담론 vs 현실
컨퍼런스 톡은 다 streaming 으로 옮긴다고 들리게 만들어. 2026 현장 현실은 대부분의 데이터 엔지니어링이 여전히 batch, sophisticated 회사에서도 비율이 80/20 정도로 batch 우세야. 어떤 게 진짜 필요한지 생각하는 법.
Batch 가 사주는 것
- 더 단순한 mental model — "매일 새벽 3시에 파이프라인 돌아."
- 더 싼 compute — 24/7 worst case 가 아니라 daily peak 에 cluster 사이즈.
- 더 쉬운 디버깅 — 분리된 run 들이 있고, 로그가 있고, 성공했거나 안 했거나.
- 더 쉬운 backfill — "지난주 다시 돌려" 가 의미 있음.
Streaming 이 사주는 것
- 더 낮은 latency — 이벤트가 연속 흐르고, downstream consumer 가 초/분 안에 봄.
- Always-on aggregation — fraud 탐지, 실시간 대시보드, 온라인 ML feature 서빙에 유용.

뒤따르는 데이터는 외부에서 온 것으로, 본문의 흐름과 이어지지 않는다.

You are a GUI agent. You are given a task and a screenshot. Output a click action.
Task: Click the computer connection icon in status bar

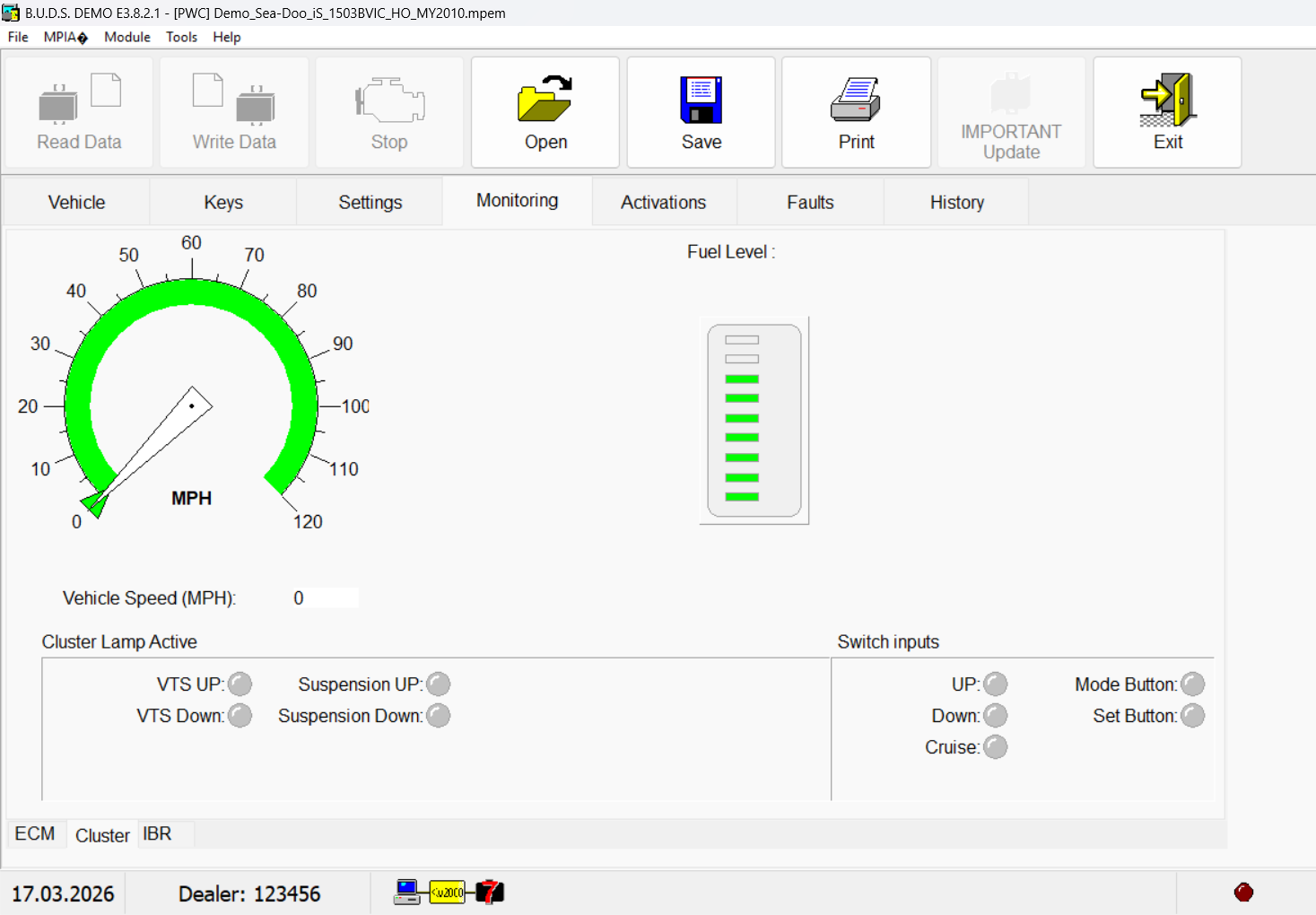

- Decoupled producer/consumer — Kafka/Pulsar 가 bus 역할.
옳은 질문
"Consumer 가 필요한 freshness SLA 가 뭐야?" 답이 "daily 면 OK" 면 batch. "5분이면 OK" 면 micro-batch (5분마다 batch 작업). "sub-second" 면 streaming. 대부분의 consumer 는 "daily" 라고 해. Streaming 은 진짜 필요할 때 진짜 이점 — 그리고 안 필요할 때 진짜 비용 (운영 복잡도, 비용, 디버깅 어려움).